2.3. To illustrate exceptional istihsan which is authorised by ijma`, we may refer to istihsan`, or the contract for manufacture of goods. Recourse to this form of istihsan is made when someone places an order with a craftsman for certain goods to be made at a price which is determined at the time of the contract. Istihsan validates this transaction despite the fact that the object of the contract is non-existent at the time the order is placed. This form of istihsan closely resembles the one which is authorised by custom, as will later be discussed.

2.4. An example of exceptional istihsan which is based on necessity (darurah) is the method adopted for the purification of polluted wells. If a well, or a pond for that matter, is contaminated by impure substances, its water may not be used for ablution. It will be noted, however, that the water in the well cannot be purified by removing that part which is impure-and it cannot be poured out either, for it is in continuous contact with the water which flows into the well. The solution has been found through istihsan, which provides that contaminated wells can be purified by removing a certain number, say a hundred, buckets of water from the well (the exact number is determined with reference to the type and intensity of pollution). Istihsan in this case is validated by reason of necessity and prevention of hardship to the people.

In a similar vein, strict analogy requires that witnesses, in order to be admissible, must in all cases be `adl, that is, upright and irreproachable. Judicial decisions must be founded on truth, and this is facilitated by the testimony of just witnesses. However if the qadi happens to be in a place where adl witnesses cannot be found, then it is his duty, by virtue of istihsan, to admit witnesses who are nor totally reliable so that the rights of the people may be protected. Similarly with regard to the qadi the general rule requires that he be a mujtahid, but a non-mujtahid may be appointed as qadi where no mujtahid can be found for this office.

2.5. To illustrate exceptional istihsan which is authorised by custom, we may refer to the waqf of moveable goods. Since waqf, by definition, is the endowment of property on a permanent basis, and moveable goods are subject to destruction and loss, they are therefore not to be assigned in waqf. This general rule has, however, been set aside by the Hanafi jurists, who have validated the waqf of movable goods such as books, tools and weapons on grounds of its acceptance by popular custom. Similarly, a strict analogy would require that the object of sale be accurately defined and quantified. However, popular custom has departed from this rule in the case of entry to public baths where the users are charged a fixed price without any agreement on the amount of water they use or the duration of their stay. Another example is bay‘ al-ta ati, or sale by way of give and take’, where the general rule that offer and acceptance must be verbally expressed is not applied owing to customary practice.

2.6. And finally, to illustrate istihsan which is founded on considerations of public interest (maslahah), we may refer to the responsibility of a trustee (amin) for the loss of goods which he receives in his custody.

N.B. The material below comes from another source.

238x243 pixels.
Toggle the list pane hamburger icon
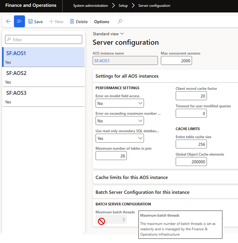point(19,21)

The general rule here is that the trustee is not responsible for loss or damage to such property unless it can be attributed to his personal fault or negligence (taqsir). Hence a tailor, a shoemaker or a craftsman is not accountable for the loss of goods in his custody should they be stolen, or destroyed by fire. But the jurists, including Abu Yusuf and al-Shaybani, have set aside the general rule in this case and have held, by way of istihsan, the trustee to be responsible for such losses, unless the loss in question is caused by a calamity, such as fire or flood, which is totally beyond his control. This istihsan has been justified on grounds of public interest so that trustees and tradesmen may exercise greater care in safeguarding people’s property.

by M. H. Kamali.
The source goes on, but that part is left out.